Twin ISIL bombings near Baghdad market kill at least 22


  • English
  • Arabic

Baghdad // Two suicide bombings claimed by ISIL struck a Shiite area of northern Baghdad on Sunday, killing at least 22 people – the deadliest attacks to hit the Iraqi capital this year.

The blasts occurred near a market in the Sadr City area also wounded at least 59 people, security and medical officials said.

ISIL, which overran larges areas of territory north and west of Baghdad in 2014, claimed the attacks in a statement posted online that said two suicide bombers had detonated explosive belts in Sadr City.

ISIL considers Shiite Muslims, who make up the majority of Iraq’s population, to be heretics and frequently targets them with bombings and other attacks.

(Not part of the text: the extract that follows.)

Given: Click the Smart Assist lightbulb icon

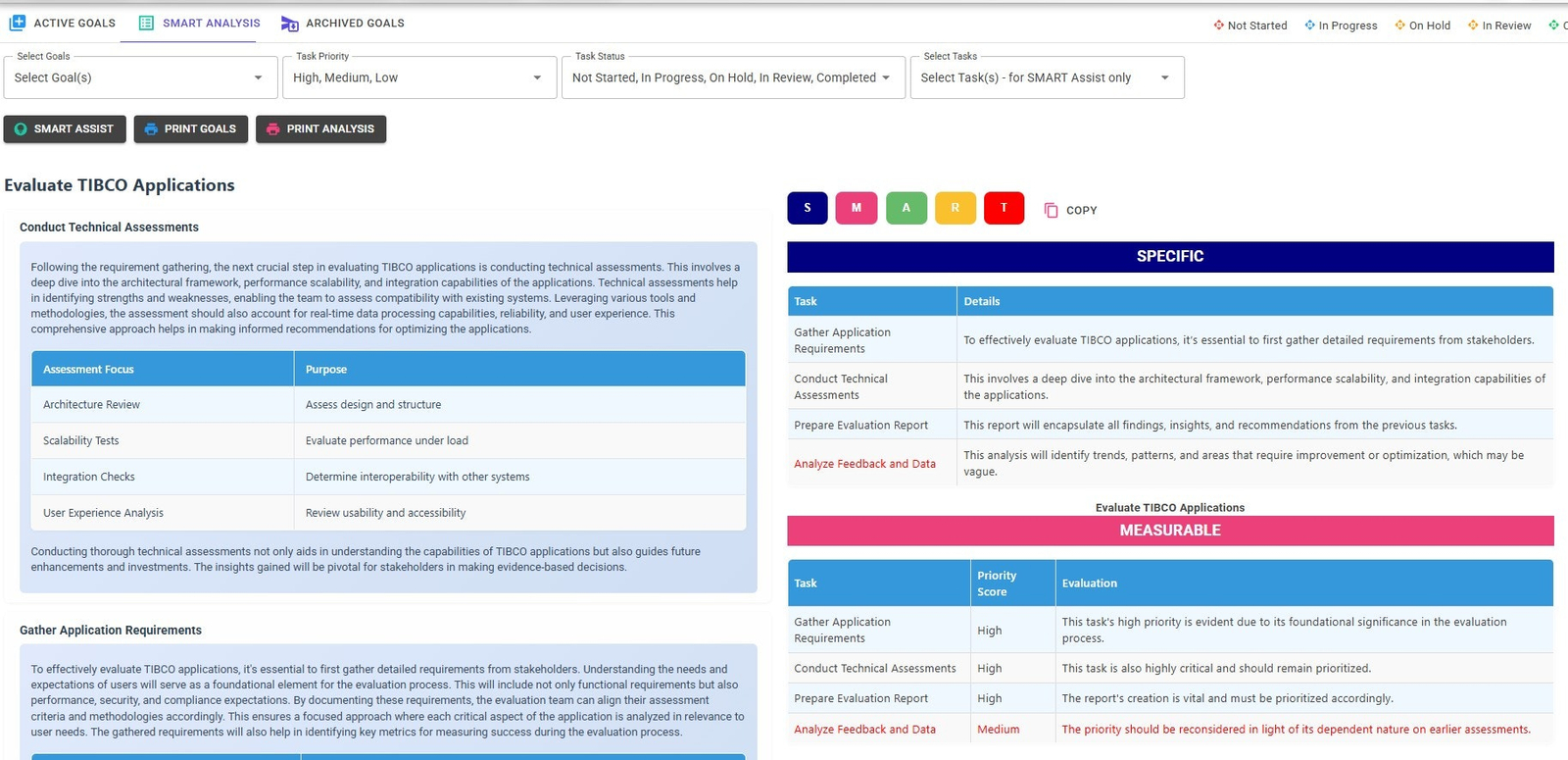Looking at the screenshot, I should coord(21,129).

Suicide bombings are a tactic almost exclusively used in Iraq by ISIL.

The extremist group claimed twin suicide bombings targeting Shiite worshippers on Thursday that killed at least nine people.

Those bombings took place in Shuala, another Shiite-majority area in northern Baghdad.

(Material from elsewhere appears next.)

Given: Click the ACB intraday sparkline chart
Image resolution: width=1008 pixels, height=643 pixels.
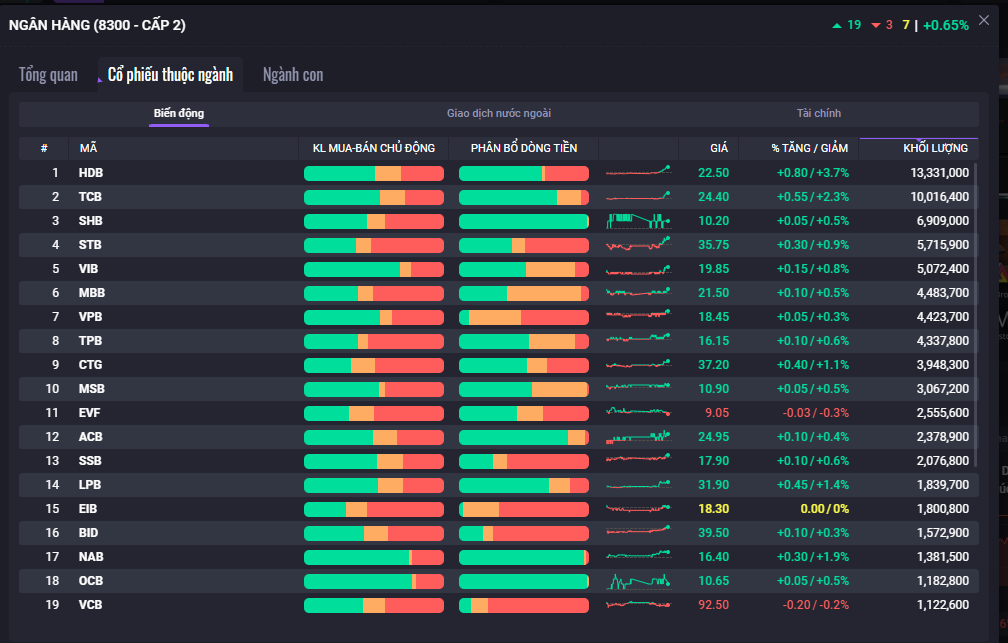Looking at the screenshot, I should (638, 437).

While attacks are still common in Baghdad, violence in the city has decreased significantly since ISIL launched a sweeping offensive in June 2014, after which many of its militants became occupied with fighting elsewhere.

Meanwhile, Iraqi security forces repelled an attack by ISIL militants on the capital’s western suburb of Abu Ghraib on Sunday.

Three suicide car bombers struck a security force barracks as gunmen opened fire, according to two police officers who spoke on condition of anonymity. At least eight government and paramilitary forces were killed and 22 wounded, they said. The clashes left a silo on fire.

The commander of military operations in western Baghdad, Maj Gen Saad Harbiya, said the situation is “under control” and a local curfew has been imposed.

Abu Ghraib, about 29 kilometres from downtown Baghdad, is the location of a prison of the same name where US troops committed notorious abuses against Iraqi detainees following the 2003 invasion.

It is halfway between Baghdad and Fallujah, which is controlled by the ISIL group.

Security forces prevented ISIL from seizing Abu Ghraib when the extremists swept across northern and western Iraq in the summer of 2014.